Full4Health: A food solution to obesity?

Background

biscuitsIn Western Europe there has been a huge increase in the amount and variety of cheap food available to the average consumer. This sounds like good news and indeed was a situation dreamed of after years of rationing during and after World War II.  However, as is so often the case, there have been some unintended consequences of this food boom. The problem lies with the increase in the variety of foods containing high levels of fat and sugar, which we find palatable and enjoyable to eat, and which are also often the cheapest to buy. Combine this with our increasingly sedentary lifestyles, and we have the perfect recipe for the increase in overweight and obesity that we see across most countries in Europe. 

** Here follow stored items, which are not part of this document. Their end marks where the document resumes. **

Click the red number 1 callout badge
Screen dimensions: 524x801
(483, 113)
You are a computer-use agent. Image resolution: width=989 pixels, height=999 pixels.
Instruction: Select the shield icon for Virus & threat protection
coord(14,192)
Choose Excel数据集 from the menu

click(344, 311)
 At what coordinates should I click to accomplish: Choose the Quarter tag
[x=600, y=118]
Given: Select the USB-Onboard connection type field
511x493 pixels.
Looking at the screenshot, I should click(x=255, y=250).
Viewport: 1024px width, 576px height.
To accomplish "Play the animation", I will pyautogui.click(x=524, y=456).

A different but related problem is the increasingly ageing population. Elderly people often suffer from a loss of appetite (relative anorexia), which can lead to gradual  weight loss, loss of mobility and a dramatic decrease in quality of life. Inappetence is also a clinical issue in patients recovering from major traumas and chemotherapy.

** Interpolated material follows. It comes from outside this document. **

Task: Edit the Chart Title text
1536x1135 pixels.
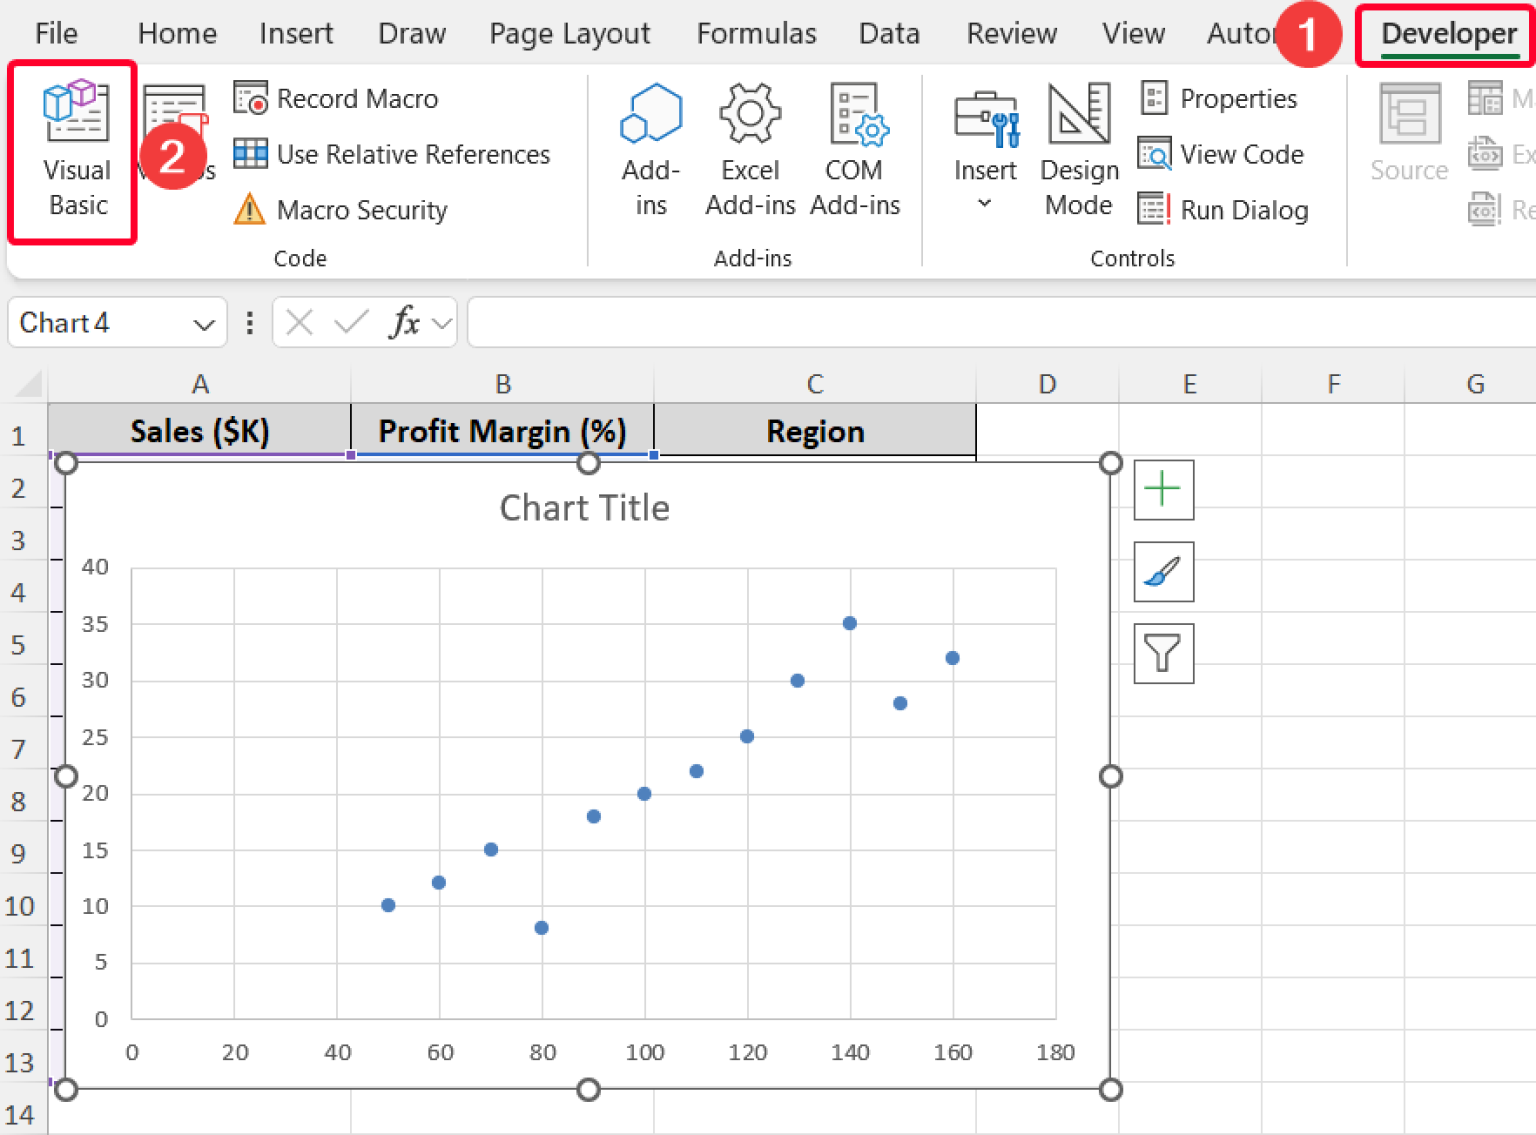Action: click(x=584, y=507)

The increase in overweight and obesity, and the problem of age-related and clinical anorexia are opposite ends of the same spectrum, namely, how our physiological systems interact with the food we eat and how our appetite is controlled. This is a highly complex, multi-faceted system, which involves as a first step the release of hormones from the gut in response to the consumption of food. These signals, alongside a range of other environmental and social information, are processed in the brain leading to a stimulation or reduction in appetite, and to feelings of hunger or satiation (feeling full).

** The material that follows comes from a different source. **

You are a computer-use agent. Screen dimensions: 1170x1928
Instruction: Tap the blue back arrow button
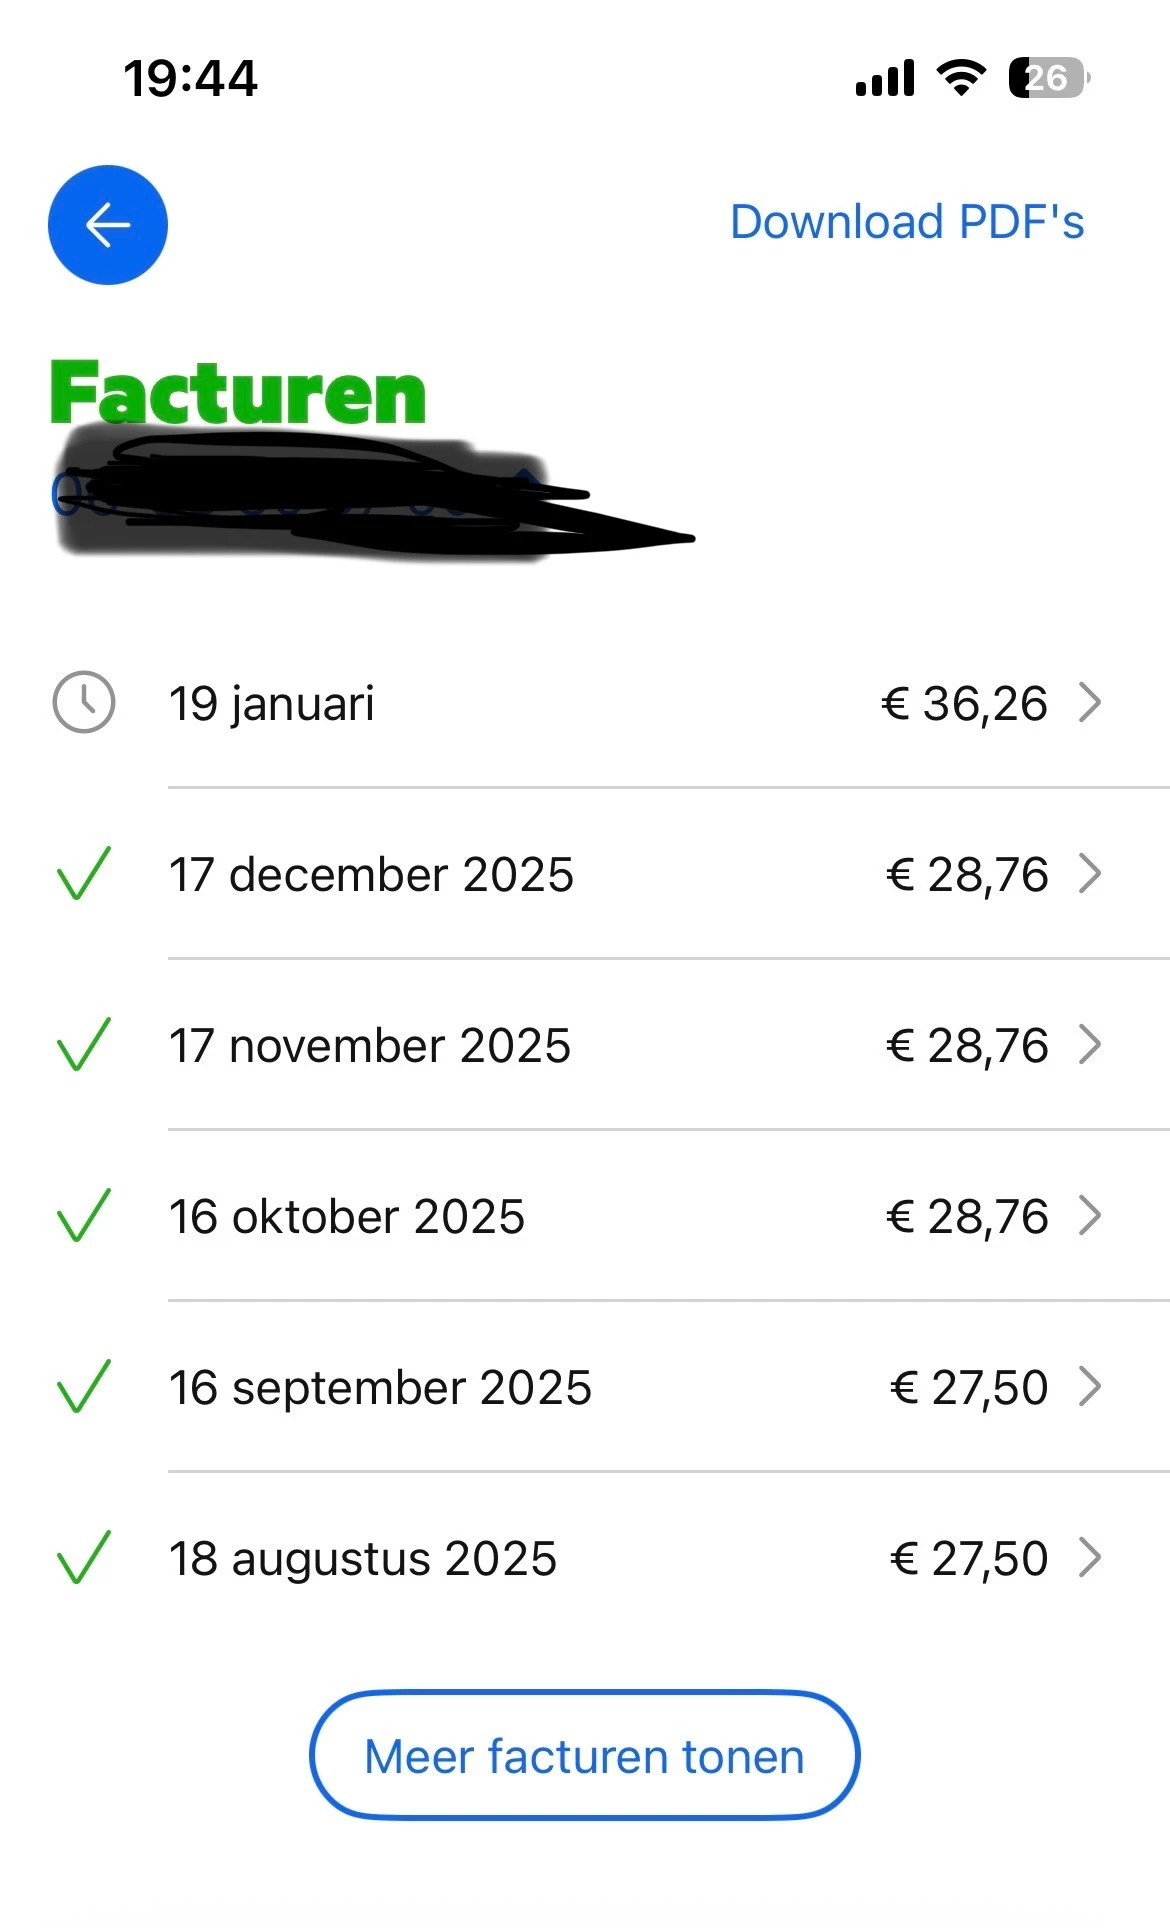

Although people are often able to lose weight, they usually find it difficult to keep the weight off in the long term. This is partly because reducing food consumption is working against many of these gut-brain interactions, which have evolved to counter life-threatening weight loss and which stimulate us to eat when we see palatable food. It is also worth noting that most of the drugs that have made it into the clinic for weight loss have subsequently been withdrawn because of side-effects. So we have a significant problem of over-consumption of calories leading to overweight and obesity, without any effective long-term treatment to alleviate the condition.

Clearly, a new approach to weight control is required if we are to make any progress in the battle against obesity and improve the quality of life across a wide age range. 

 

Full4Health outcomes and impact

WeightThe Full4Health project is undertaking an in-depth, multi-disciplinary approach to significantly improve our understanding of the pathways and mechanisms that are involved in controlling our feelings of hunger and satiety. These studies of physiological processes, and including the psychology of food choice, are complemented by studies looking at the effects of food structure and different dietary components. By combining these different approaches it is hoped to identify new food ‘leads’ for appetite control, in the same way as protein has been proven to be the most satiating macronutrient, and has recently been incorporated into several novel food products across Europe.

So in the longer term the project is aiming to provide new insights that will enable the reformulation of food and food products to provide more effective tools for appetite control. This could provide added support to a consumer-based approach to weight management, enabling individuals to take control of their health rather than relying on clinicians.

The project is clearly relevant to a range of EU health-related policies, many of which are outlined in the publication ‘Healthier Together in the European Union’ from the Health and Consumer Protection Directorate-General (ISBN 92-79-04503-2) www.bookshop.europa.eu and http://ec.europa.eu/dgs/health_consumer/index_en.htm.

In March 2005 the EU set-up the Platform for Action on Diet, Physical Activity and Health, bringing together consumer organisations, health NGOs and EU-level industry representatives to tackle the obesity problem through voluntary actions. In May 2012, Health and Consumer policy Commissioner John Dalli issued a press release  emphasising the importance of the consumer ‘at the heart of the single market’.  Clearly outcomes from projects such as ‘Full4Health’ should facilitate voluntary and consumer-based actions towards preventing further increases in obesity.